Text to read >>
[Begin]

SDE vs ODE: Mathematical Foundations of Score-based Diffusion

Stochastic vs Deterministic. Same distribution, different paths.

TL;DR

SDE (Stochastic DE): Probabilistic paths with noise, theoretical basis of DDPM
ODE (Ordinary DE): Deterministic paths, basis of DDIM and Flow Matching
Probability Flow ODE: An ODE with the same marginal distribution as SDE
Key Difference: SDE = more diversity, less speed; ODE = less diversity, more speed

1. Why Differential Equations?

The Essence of Diffusion

Diffusion models are transformations between two distributions:

Forward: Data $p_{\text{data}}$ → Noise $\mathcal{N}(0, I)$
Reverse: Noise $\mathcal{N}(0, I)$ → Data $p_{\text{data}}$

Modeling this transformation in continuous time gives us differential equations.

Discrete vs Continuous

DDPM (discrete):

$x_{t-1} = \frac{1}{\sqrt{\alpha_t}}\left(x_t - \frac{1-\alpha_t}{\sqrt{1-\bar{\alpha}_t}}\epsilon_\theta(x_t, t)\right) + \sigma_t z$

Continuous-time SDE:

$dx = f(x, t)dt + g(t)dw$

The continuous-time view is more flexible and enables various sampler designs.

2. Forward SDE: From Data to Noise

Variance Preserving SDE (VP-SDE)

The continuous SDE corresponding to DDPM:

$dx = -\frac{1}{2}\beta(t)x \, dt + \sqrt{\beta(t)} \, dw$

Where:

$\beta(t)$: noise schedule (noise intensity over time)
$dw$: Wiener process (Brownian motion)

Variance Exploding SDE (VE-SDE)

The SDE corresponding to SMLD/NCSN:

$dx = \sqrt{\frac{d[\sigma^2(t)]}{dt}} \, dw$

Where $\sigma(t)$ is the noise scale increasing over time.

Solution of Forward Process

For VP-SDE, the distribution at time $t$ is:

$x_t = \sqrt{\bar{\alpha}_t} x_0 + \sqrt{1 - \bar{\alpha}_t} \epsilon$

Where $\bar{\alpha}_t = e^{-\int_0^t \beta(s)ds}$

This exactly matches DDPM's forward process!

3. Reverse SDE: From Noise to Data

Anderson's Theorem

A remarkable fact: Running the forward SDE backwards in time is also an SDE!

Forward:

$dx = f(x, t)dt + g(t)dw$

Reverse:

$dx = [f(x, t) - g(t)^2 \nabla_x \log p_t(x)]dt + g(t)d\bar{w}$

Where:

$\nabla_x \log p_t(x)$: Score function (the key!)

[End]

Source data >>
[Begin]

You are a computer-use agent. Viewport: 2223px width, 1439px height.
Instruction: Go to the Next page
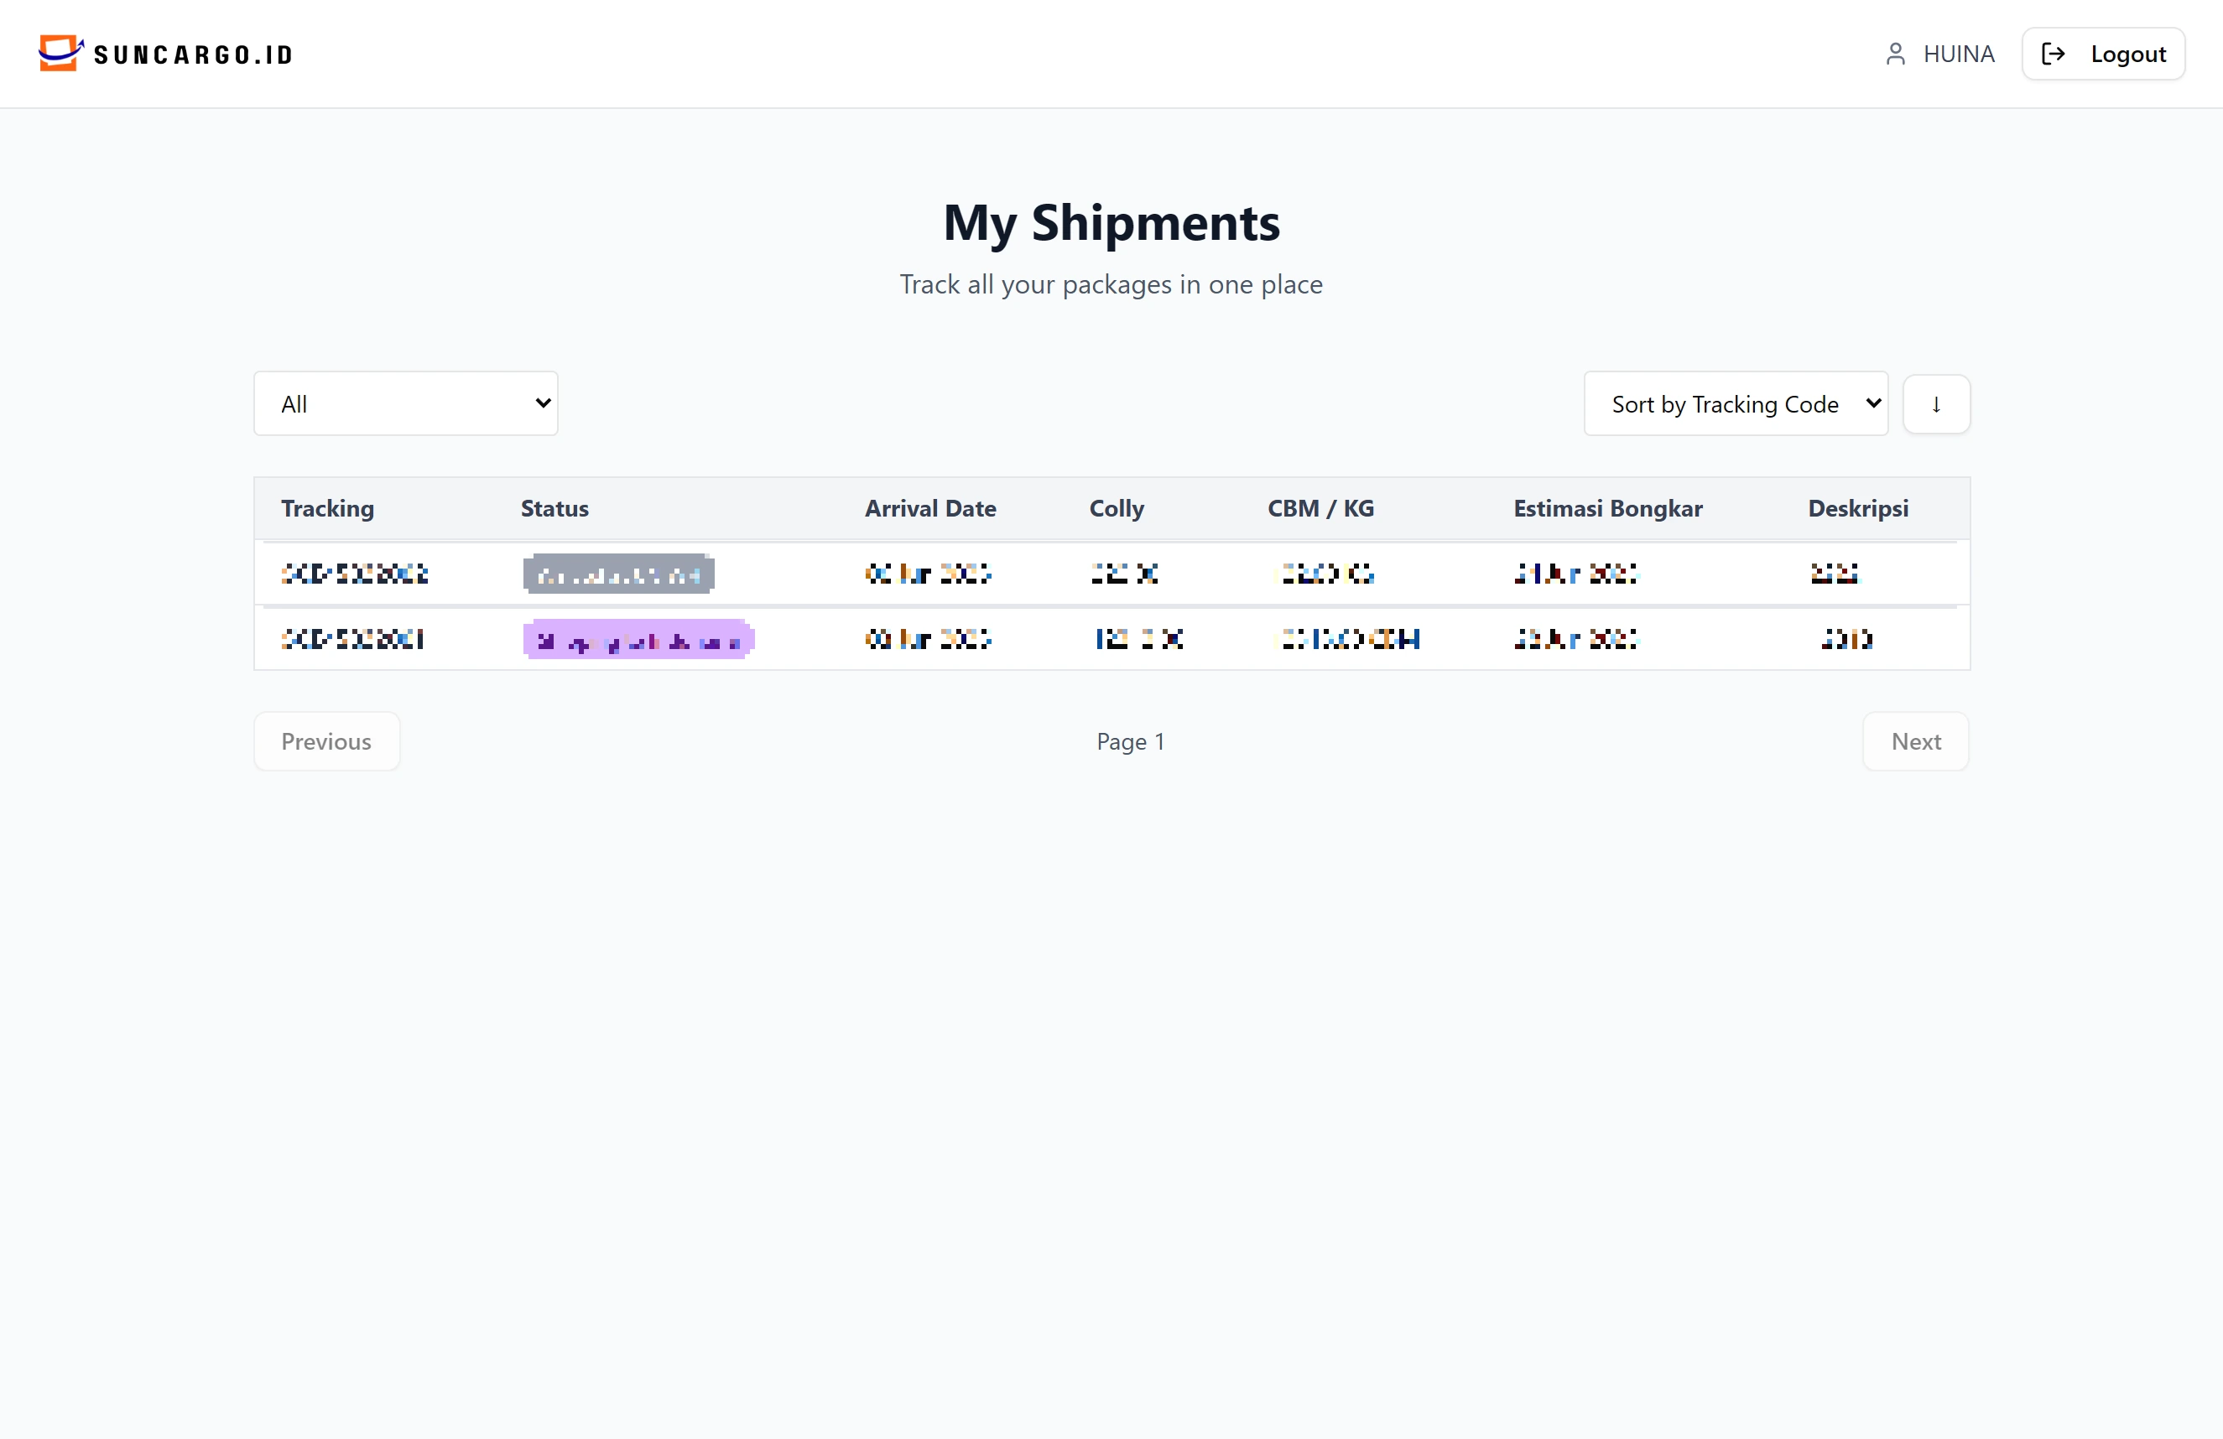click(1916, 741)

[End]

Goal A >>
In the SDE vs ODE text, which SDE corresponds to SMLD/NCSN?
Goal B >>
Extend the SDE vs ODE text, picking up right after its last sentence.

Written response A >>
The Variance Exploding SDE (VE-SDE).

Written response B >>
$d\bar{w}$: Reverse-time Wiener process

What is the Score Function?

$\nabla_x \log p_t(x) = -\frac{\epsilon}{\sqrt{1-\bar{\alpha}_t}}$

The score is the "gradient pointing toward data from current position."

Relationship between DDPM's noise prediction $\epsilon_\theta$ and score:

$s_\theta(x_t, t) = -\frac{\epsilon_\theta(x_t, t)}{\sqrt{1-\bar{\alpha}_t}}$

4. Probability Flow ODE

The Key Discovery

A crucial finding by Song et al. (2021):

There exists a **deterministic ODE** with the **same marginal distribution** $p_t(x)$ as the SDE!

$dx = \left[f(x, t) - \frac{1}{2}g(t)^2 \nabla_x \log p_t(x)\right]dt$

The noise term $g(t)dw$ disappears, only the drift is modified.

Probability Flow ODE for VP-SDE

$dx = \left[-\frac{1}{2}\beta(t)x - \frac{1}{2}\beta(t)\nabla_x \log p_t(x)\right]dt$

Substituting score with $\epsilon_\theta$:

$dx = \left[-\frac{1}{2}\beta(t)x + \frac{\beta(t)}{2\sqrt{1-\bar{\alpha}_t}}\epsilon_\theta(x, t)\right]dt$

This is identical to DDIM with $\eta=0$!

5. SDE vs ODE: Characteristic Comparison

Sampling Paths

Property	SDE (Reverse)	ODE (Probability Flow)
Path	Stochastic (different each time)	Deterministic (always same)
Noise	Added at each step	None
Diversity	High	Low (same z → same x)
Speed	Slow (small steps needed)	Fast (large steps possible)

Mathematical Relationship

python

          SDE                    ODE
     ┌───────────┐         ┌───────────┐
z ~  │ Reverse   │   z ~   │ Probability│
N(0,I)│ SDE      │  N(0,I) │ Flow ODE  │
     │           │         │           │
     └─────┬─────┘         └─────┬─────┘
           │                     │
           ▼                     ▼
        x ~ p_data           x ~ p_data

     Same marginal distribution, different paths!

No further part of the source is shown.